Kuwait: Central Bank Enforces New Security Measures on Bank Card Transactions

  • 10/01/202510/01/2025
  • by Hannah Gutang

Arab Times, 5 January 2025: The Central Bank of Kuwait has issued a directive to local banks to impose financial limits on bank cards and payment operations.

This move aims to enhance security and regulatory controls.

The directive emphasises the need for banks to manage transactions conducted through websites, especially those not requiring a one-time password (OTP), by setting conservative daily limits on both the total value and number of such transactions.

Banks are instructed to create a mechanism, accessible through branches or electronic banking services, allowing customers to adjust their bank card payment limits.

This system should be personalised to each customer’s profile, with notifications for any changes made.

Additionally, banks must seek approval from the Central Bank for these adjustments.

The Central Bank’s directive is part of its ongoing efforts to bolster regulatory controls, improve internal systems, and enhance security measures for all bank cards, including ATM, credit, and prepaid cards.

Banks are required to implement stringent controls on payment operations to ensure security.

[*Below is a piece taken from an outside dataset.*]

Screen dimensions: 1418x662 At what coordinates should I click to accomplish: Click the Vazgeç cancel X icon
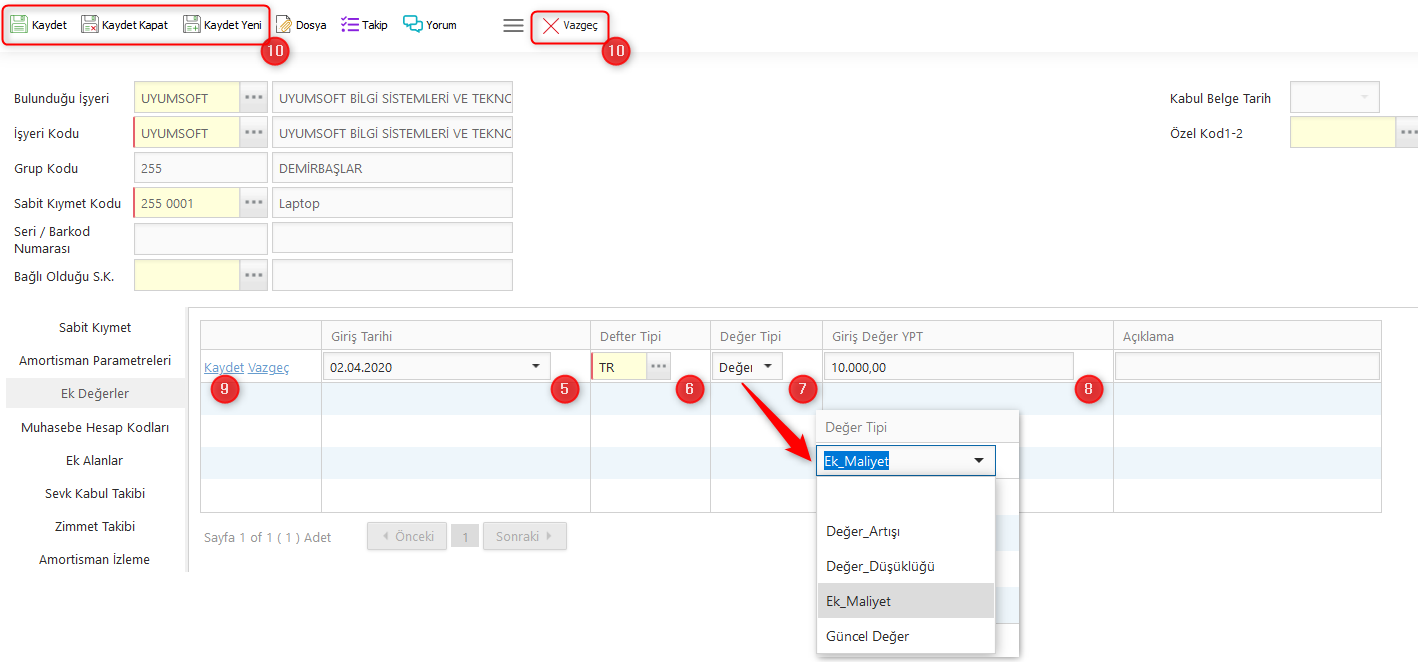tap(551, 26)
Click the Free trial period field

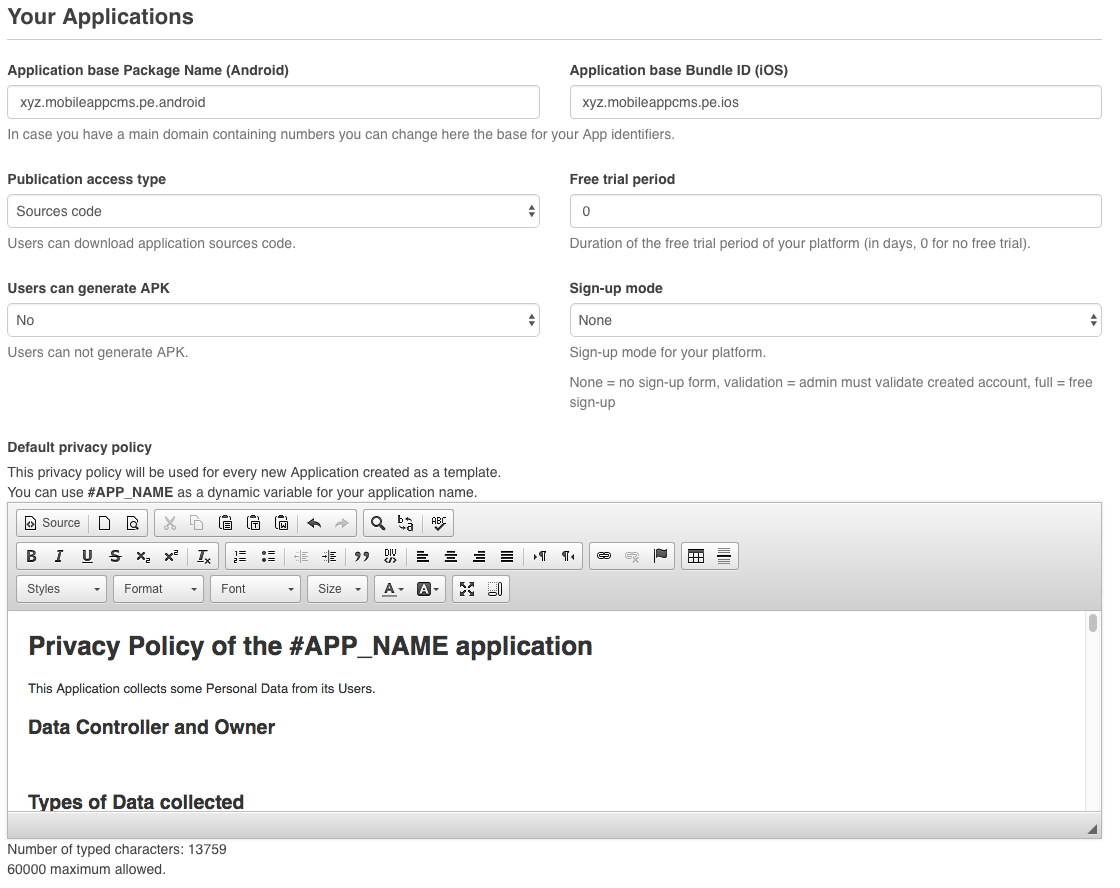point(835,211)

Furthermore, the Central Bank stresses the importance of complying with regulations for electronic money payments.

This includes developing policies and systems to detect and address fraud, with mechanisms for reporting fraudulent activities to relevant authorities.

Banks must provide continuous updates on fraud cases as specified by the Central Bank.

Compliance with these instructions is mandatory, and banks are required to submit a detailed timeline for implementing these new requirements.